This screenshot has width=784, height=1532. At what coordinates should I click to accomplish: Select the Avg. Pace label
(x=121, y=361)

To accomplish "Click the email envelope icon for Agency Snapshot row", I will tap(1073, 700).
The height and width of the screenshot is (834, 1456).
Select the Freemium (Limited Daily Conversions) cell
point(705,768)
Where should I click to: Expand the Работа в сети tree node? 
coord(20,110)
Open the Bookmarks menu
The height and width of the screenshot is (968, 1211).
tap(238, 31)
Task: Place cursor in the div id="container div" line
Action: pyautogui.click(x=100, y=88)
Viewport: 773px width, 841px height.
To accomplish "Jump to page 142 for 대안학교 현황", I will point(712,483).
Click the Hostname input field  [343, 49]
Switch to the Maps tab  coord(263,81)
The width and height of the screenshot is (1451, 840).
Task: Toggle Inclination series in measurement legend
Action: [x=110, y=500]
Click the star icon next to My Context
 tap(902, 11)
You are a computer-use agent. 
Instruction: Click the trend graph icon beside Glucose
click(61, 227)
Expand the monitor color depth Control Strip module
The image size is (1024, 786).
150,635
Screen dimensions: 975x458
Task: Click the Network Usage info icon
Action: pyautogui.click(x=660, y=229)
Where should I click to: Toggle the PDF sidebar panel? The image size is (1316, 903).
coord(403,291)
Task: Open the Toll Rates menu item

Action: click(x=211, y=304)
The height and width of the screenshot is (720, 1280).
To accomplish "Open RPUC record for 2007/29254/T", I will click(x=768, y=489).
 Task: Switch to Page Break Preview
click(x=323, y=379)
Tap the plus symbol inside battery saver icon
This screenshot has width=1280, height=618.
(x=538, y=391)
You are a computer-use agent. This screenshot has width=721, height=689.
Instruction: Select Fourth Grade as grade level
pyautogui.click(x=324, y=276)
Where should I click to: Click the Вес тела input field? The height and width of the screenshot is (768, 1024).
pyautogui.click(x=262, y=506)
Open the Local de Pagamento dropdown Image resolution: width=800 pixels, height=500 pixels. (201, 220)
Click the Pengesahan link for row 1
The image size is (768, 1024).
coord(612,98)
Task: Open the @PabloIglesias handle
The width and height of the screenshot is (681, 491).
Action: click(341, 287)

INSTRUCTIONS TO FOLLOW
Where in the listing does the string "computer" appear? Copy every line that has it.

OUTPUT
You are a computer-use agent. 
You are a computer-use agent. This screenshot has width=721, height=689.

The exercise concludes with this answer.